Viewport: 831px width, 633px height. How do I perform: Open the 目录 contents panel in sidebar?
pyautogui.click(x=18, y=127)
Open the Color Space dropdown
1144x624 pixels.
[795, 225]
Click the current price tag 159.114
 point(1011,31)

=======

What the exercise asks:
Pick out each line of the records that contains the word "Open", and copy those lines in full.

Problem solution:
Viewport: 831px width, 633px height. How do I perform: Open the 目录 contents panel in sidebar?
Open the Color Space dropdown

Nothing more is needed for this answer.